The novel also revealed a rarely discussed fault line within the Panayeri Nadar community: while some owned palm trees, others worked as palm climbers. This class divide was the main issue in Lissy and Thangaraj's troubled romance. Peppered with details about the festive Margazhi season (Dec to Jan), which was also the season for toddy-tapping, the prime economic activity here, to how it was often the only time women wore new sarees and cooked kilathi fish (leather jacket fish), the book also highlighted the limited understanding of Christianity among the community, with many churchgoers knowing little beyond the basics — that Christmas marked Christ's birth and Good Friday his death.
At a time when Christianity was slowly spreading into southern Tamil Nadu, the novel also served as a social and ethnographic study.
"In Kanyakumari district, CSI churches brought women into schools and made education more accessible. It gave them access to jobs, it gave them freedom. The novel details those aspects," says Tamil journalist Arul Ezhilan, who interviewed Hephzibah for a commercial magazine in the 1990s.
He just bought his first camera, and Hephzibah was the first person he photographed, one of the few images of her available in Tamil literary circles today.
"The novel was published in the 1960s, when education was slowly beginning to reach Nadar Christian women. It captures that shift," says Ezhilan.
Hephzibah went on to write two more novels — 'Dr Chellappa' (1967) and 'Anaadhai' (1977). Though these works revisited characters from her debut novel and were also set in the fictional village of Panaivilai, they were not as popular.

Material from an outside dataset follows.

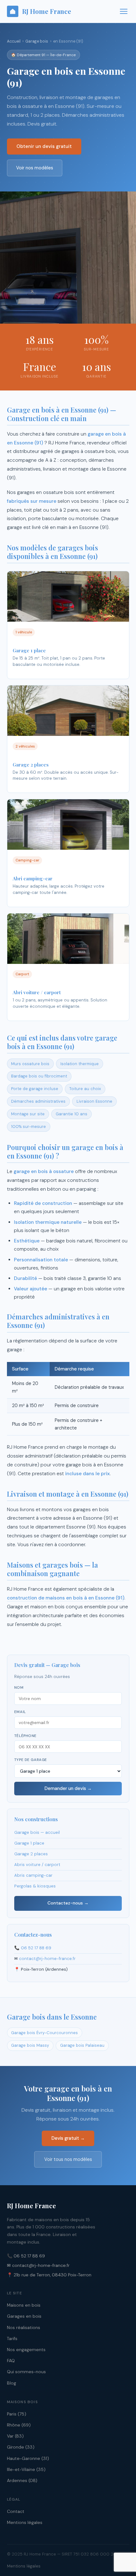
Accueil (14, 41)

One reason was that the books were out of print for many years. They were recently republished by Chennai-based 'Her Stories', a publication known for publishing women's writings. Her Stories also organised a centenary celebration for Hephzibah.

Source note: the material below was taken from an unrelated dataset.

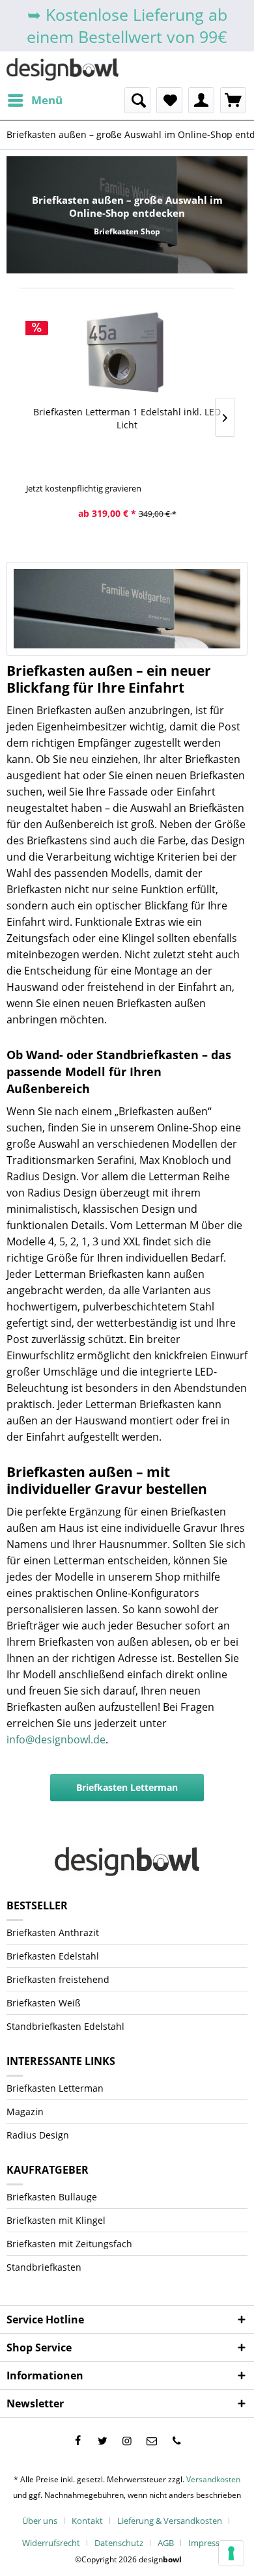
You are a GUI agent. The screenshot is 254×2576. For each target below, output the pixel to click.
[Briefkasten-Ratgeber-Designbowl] (127, 609)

"Panaivilai was her native place Pulipunam. Another reason her later novels didn't grab attention was perhaps the dialect she used," says Nivedita Louis, publisher, Her Stories.
"With her first novel, readers were drawn to the dialect. But when she used the same language in later works, the novelty wore off. Also, it's unclear how well those books were promoted. The later novels explored male psychology, and they were ahead of their time, which could be why she was largely unrecognised.
"
Hephzibah stopped writing Tamil fiction after four novels and shifted her focus to English non-fiction, believing that writing on history was a divine calling.
"She was not just a writer," says Niveditha. "She wore many hats of translator, poet, children's author, publisher (she ran Emerald Press), educationist (she founded Thangakan Memorial Ideal English School) and historian (she authored a four-volume history of Tamil literature with her husband)."
Hephzibah remained unknown beyond her debut novel because she didn't write in magazines, says R Prema, researcher and former Tamil professor at Ethiraj College, Chennai.
"Back then, writers gained recognition mainly through magazines. They published short stories or serialised their novels. Hephzibah entered the literary space directly, which is why there was little awareness about her," says Prema.
'Puththam Veedu' was translated into Malayalam and later into English as 'Lissy's Legacy'. Now, under a collaboration between the Tamil Nadu Textbook and Educational Services Corporation and Rupa Publications, 'Putham House', a new English translation by G Geetha, has been released.